The other day my manager asked me, "Have you ever been injured doing deadlifts?"

"Yes. As you know I scoliosis, and I went too far too fast without someone to watch my form, pulled too hard, all the pull went through one side, strained the muscles. But since then I've either had a trainer watching every rep, or else progressed slowly and carefully, trying to make every rep perfect. When I was sedentary I woke every morning with my back seized up, took twenty or more minutes of walking and stretching just to be able to function. With regular and properly-performed deadlifts, no problems."

The thing about the big free weight compound lifts is that they have less room for error than all the machine and isolation lift. You can be pretty sloppy on a machine bench press and you're unlikely to hurt yourself. Get sloppy on deadlifts and bad things can happen.

As a trainer, I've always been a stickler for form, and been cautious but not cowardly with the weight and reps progression. I don't hesitate to stop a rep - it's common for people to get a great setup for the deadlift, then on the first pull their lower back rounds. "Stop. Now set up again, and keep your chest up the whole time."

Of course things become different when someone's pulling twice or more their bodyweight. But that's not something I claim to know about - I train beginners. And let's face it, beginners are the ones most likely to injure themselves frequently, in all sports. You get more knee reconstructions happening in social volleyball or netball than professional, more torn pecs from the bros at the gym doing nothing but bench and curl than from the competitive powerlifters.

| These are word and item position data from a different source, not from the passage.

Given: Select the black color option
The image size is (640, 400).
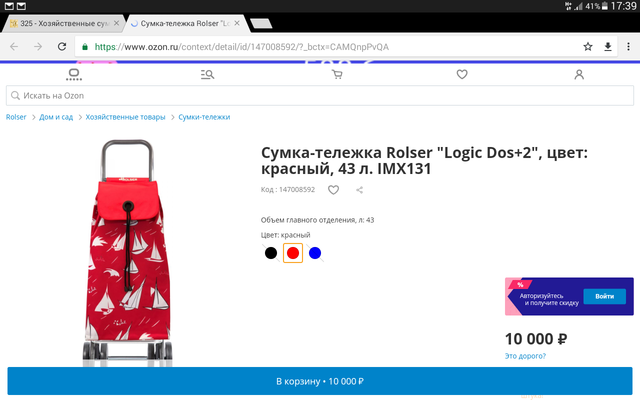Looking at the screenshot, I should click(270, 253).
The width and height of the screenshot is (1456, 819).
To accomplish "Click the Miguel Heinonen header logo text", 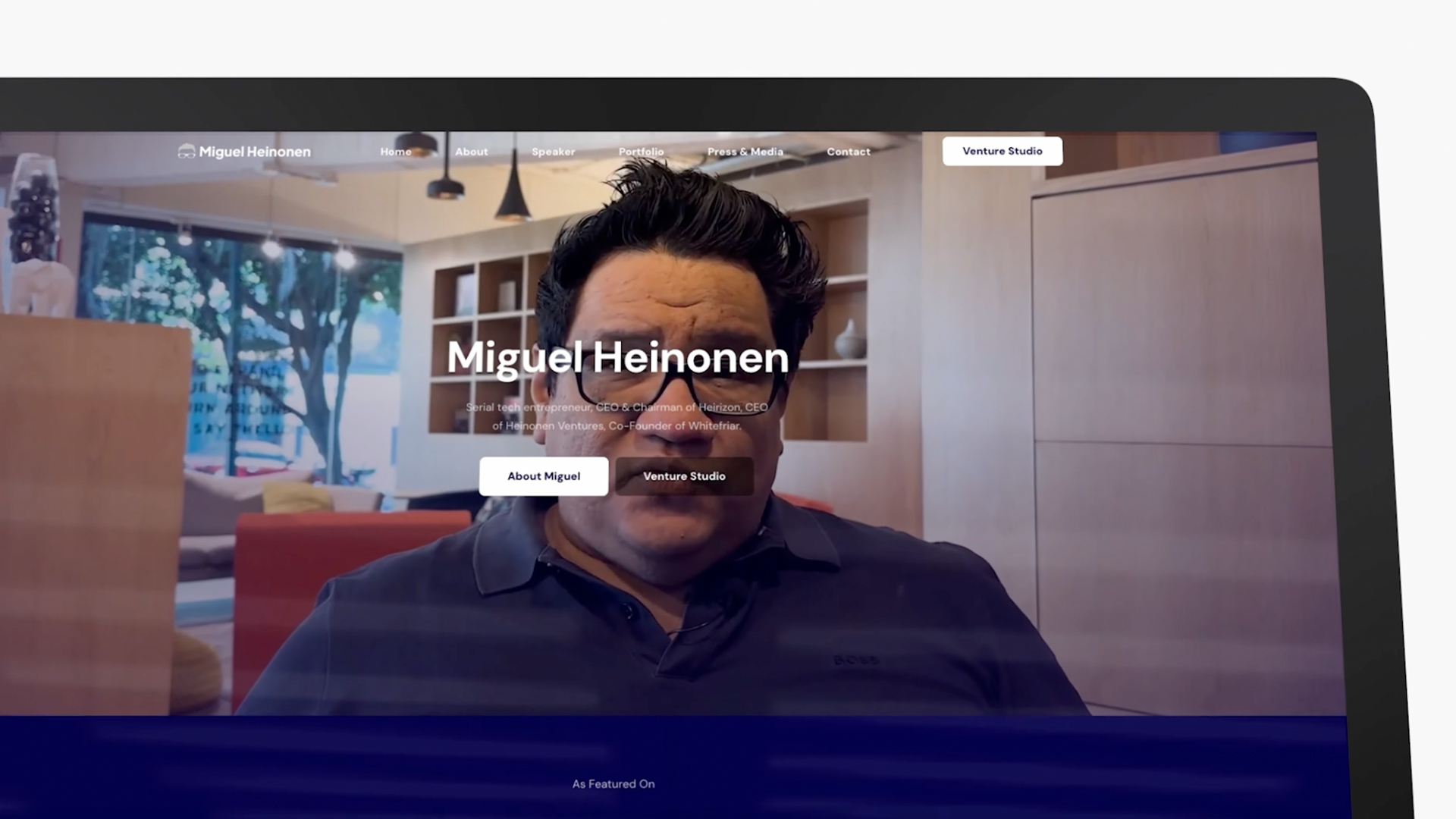I will pos(255,152).
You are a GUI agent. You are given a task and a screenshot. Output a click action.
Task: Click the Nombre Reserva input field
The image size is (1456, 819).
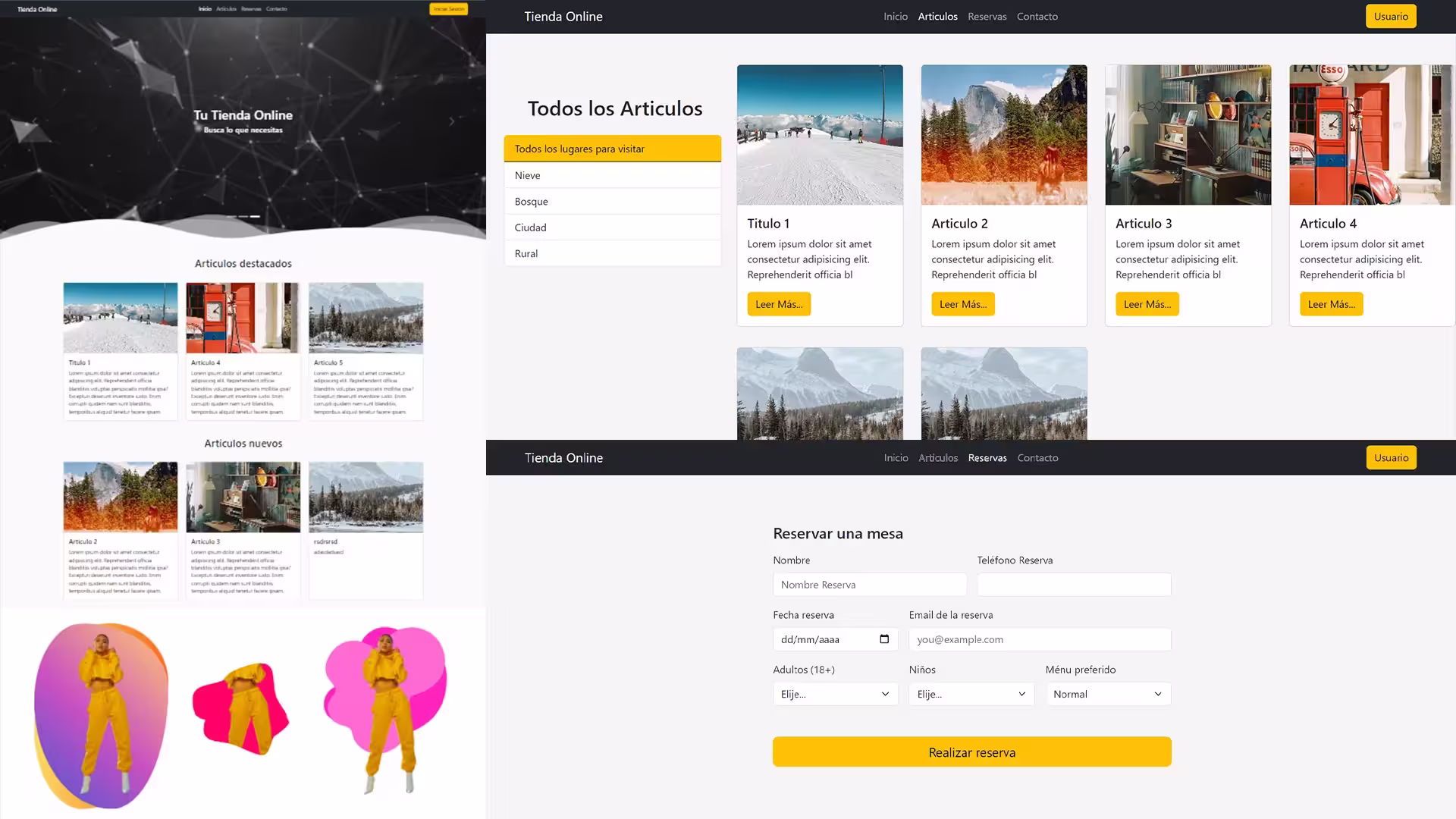[869, 585]
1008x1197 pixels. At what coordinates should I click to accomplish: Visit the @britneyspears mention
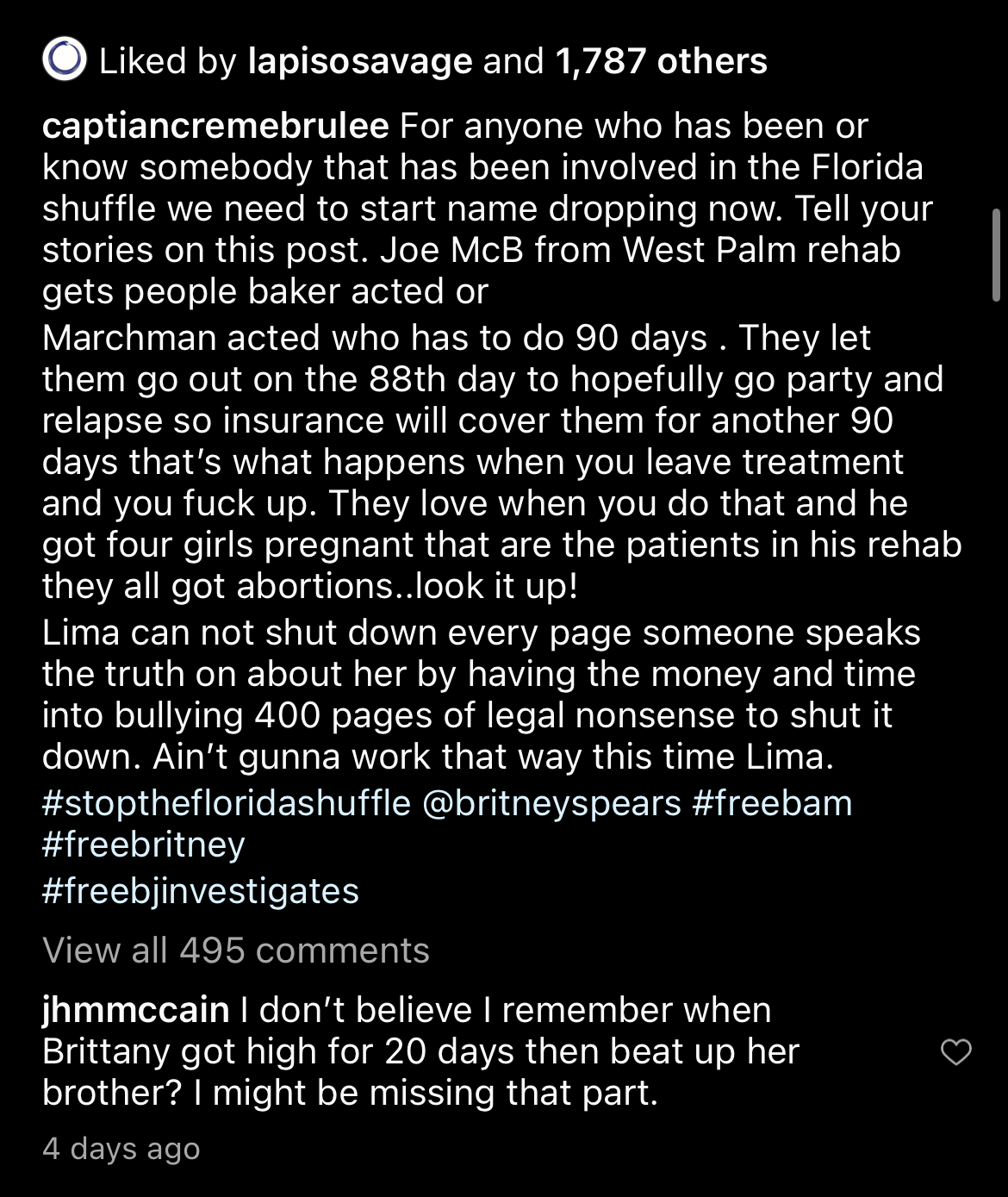point(551,803)
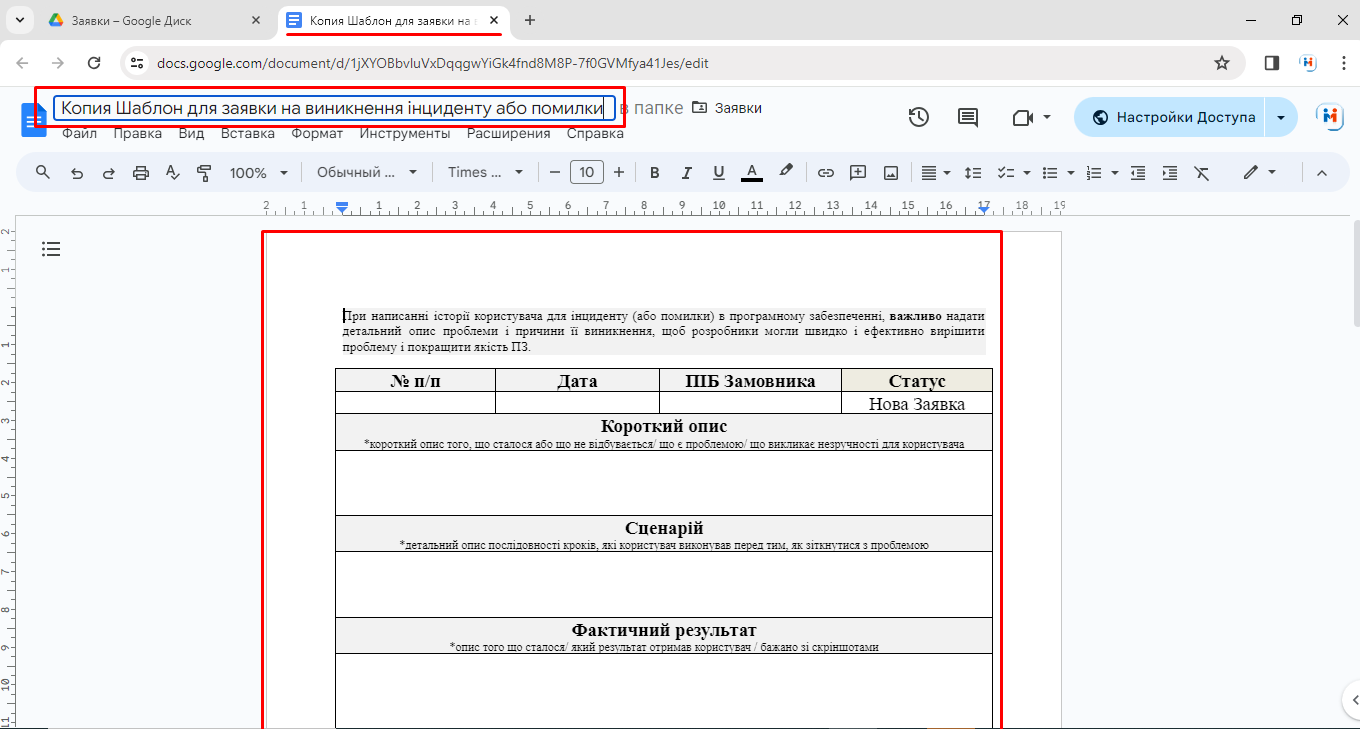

IN my case, I have no one to ask to watch my form nor can i afford to pay thousands to hire a coach. Dont you think Im better off doing exercises that don't require someone always standing by me watching my form every rep?
 
IN my case, I have no one to ask to watch my form nor can i afford to pay thousands to hire a coach. Dont you think Im better off doing exercises that don't require someone always standing by me watching my form every rep?

Coaches should not cost thousands. Places like PTC are $20/session and there are people there who will watch your form when asked.

Deadlifts are a good excercise, just learn to do them properly. Or video yourself :P
 
IN my case, I have no one to ask to watch my form nor can i afford to pay thousands to hire a coach. Dont you think Im better off doing exercises that don't require someone always standing by me watching my form every rep?

I'm almost entirely self-coached so its not impossible to do. Video taping your lifts is a useful tool in this case, as is a fukcload of research.
 
I'm almost entirely self-coached so its not impossible to do. Video taping your lifts is a useful tool in this case, as is a fukcload of research.

I did a bit of research but I've found having someone there to comment on what I'm doing wrong a whole lot quicker :)
Video's would also work.

Not that there is anything wrong with been self-taught.